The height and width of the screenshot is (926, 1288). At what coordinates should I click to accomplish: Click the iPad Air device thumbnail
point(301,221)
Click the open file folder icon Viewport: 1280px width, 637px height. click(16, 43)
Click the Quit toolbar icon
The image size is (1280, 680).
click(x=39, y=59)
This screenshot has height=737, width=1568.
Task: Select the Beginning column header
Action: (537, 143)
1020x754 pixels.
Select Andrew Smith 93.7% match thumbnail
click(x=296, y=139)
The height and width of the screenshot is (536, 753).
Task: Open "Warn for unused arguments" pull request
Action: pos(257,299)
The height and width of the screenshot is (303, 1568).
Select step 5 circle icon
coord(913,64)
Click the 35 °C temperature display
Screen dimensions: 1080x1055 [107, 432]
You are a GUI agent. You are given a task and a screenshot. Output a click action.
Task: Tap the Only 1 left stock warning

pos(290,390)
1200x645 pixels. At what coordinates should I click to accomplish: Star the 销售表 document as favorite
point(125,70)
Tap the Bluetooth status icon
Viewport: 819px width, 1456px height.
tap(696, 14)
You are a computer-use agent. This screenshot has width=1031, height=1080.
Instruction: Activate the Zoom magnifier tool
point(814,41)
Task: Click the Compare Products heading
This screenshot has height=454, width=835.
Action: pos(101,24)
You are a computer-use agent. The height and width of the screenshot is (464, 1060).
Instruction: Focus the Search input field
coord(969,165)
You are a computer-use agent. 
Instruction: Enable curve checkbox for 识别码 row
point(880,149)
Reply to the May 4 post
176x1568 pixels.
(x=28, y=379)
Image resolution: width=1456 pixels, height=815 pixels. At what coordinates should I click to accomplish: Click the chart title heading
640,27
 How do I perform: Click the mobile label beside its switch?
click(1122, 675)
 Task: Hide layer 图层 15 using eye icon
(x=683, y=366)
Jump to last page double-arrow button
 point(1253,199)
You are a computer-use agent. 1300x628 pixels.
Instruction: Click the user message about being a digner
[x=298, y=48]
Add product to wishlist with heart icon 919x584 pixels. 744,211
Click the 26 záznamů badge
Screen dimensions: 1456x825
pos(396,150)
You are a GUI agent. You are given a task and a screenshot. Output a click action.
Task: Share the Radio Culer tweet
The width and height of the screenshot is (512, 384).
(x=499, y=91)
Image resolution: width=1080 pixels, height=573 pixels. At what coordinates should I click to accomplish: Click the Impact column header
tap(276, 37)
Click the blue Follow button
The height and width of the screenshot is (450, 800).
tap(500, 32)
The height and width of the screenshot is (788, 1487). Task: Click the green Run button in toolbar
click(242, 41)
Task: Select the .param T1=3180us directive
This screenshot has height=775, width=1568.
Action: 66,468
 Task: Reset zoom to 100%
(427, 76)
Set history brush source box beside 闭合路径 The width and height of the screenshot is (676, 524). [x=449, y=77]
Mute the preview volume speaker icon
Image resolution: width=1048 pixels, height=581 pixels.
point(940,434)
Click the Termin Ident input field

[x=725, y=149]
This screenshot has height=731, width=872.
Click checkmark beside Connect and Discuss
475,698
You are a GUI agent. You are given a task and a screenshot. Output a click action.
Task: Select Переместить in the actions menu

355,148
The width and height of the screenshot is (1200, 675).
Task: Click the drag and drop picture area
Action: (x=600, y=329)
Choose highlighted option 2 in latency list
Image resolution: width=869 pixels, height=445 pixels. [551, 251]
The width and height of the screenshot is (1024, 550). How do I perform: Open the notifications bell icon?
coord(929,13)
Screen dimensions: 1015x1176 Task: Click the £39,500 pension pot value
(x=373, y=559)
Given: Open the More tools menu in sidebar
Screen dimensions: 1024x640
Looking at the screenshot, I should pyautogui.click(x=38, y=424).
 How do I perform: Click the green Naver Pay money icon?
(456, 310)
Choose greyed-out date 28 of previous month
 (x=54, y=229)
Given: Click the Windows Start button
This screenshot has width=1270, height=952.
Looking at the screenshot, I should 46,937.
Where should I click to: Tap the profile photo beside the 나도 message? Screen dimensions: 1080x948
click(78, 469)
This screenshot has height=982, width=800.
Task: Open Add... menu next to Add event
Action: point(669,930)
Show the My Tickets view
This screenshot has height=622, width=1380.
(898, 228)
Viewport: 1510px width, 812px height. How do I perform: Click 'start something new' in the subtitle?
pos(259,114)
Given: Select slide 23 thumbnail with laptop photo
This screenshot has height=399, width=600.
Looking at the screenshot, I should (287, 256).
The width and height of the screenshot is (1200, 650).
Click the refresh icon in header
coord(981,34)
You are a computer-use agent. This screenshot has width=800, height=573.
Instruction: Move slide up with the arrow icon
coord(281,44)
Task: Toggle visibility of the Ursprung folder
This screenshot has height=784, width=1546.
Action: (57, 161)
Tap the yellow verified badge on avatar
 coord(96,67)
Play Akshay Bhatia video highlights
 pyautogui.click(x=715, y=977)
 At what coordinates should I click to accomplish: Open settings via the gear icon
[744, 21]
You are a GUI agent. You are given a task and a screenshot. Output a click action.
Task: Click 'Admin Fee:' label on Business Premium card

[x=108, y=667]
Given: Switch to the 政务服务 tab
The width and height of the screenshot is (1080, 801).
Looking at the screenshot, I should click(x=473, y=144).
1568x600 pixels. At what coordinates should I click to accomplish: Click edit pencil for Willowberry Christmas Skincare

══════════

Work required:
Through the last line of the entries above, beginning at the line containing "Task: Click 'Admin", transcribe each line exactly, both ends included and nothing more.

Written solution:
Task: Click 'Admin Fee:' label on Business Premium card

[x=108, y=667]
Given: Switch to the 政务服务 tab
The width and height of the screenshot is (1080, 801).
Looking at the screenshot, I should click(x=473, y=144).
1568x600 pixels. At what coordinates should I click to accomplish: Click edit pencil for Willowberry Christmas Skincare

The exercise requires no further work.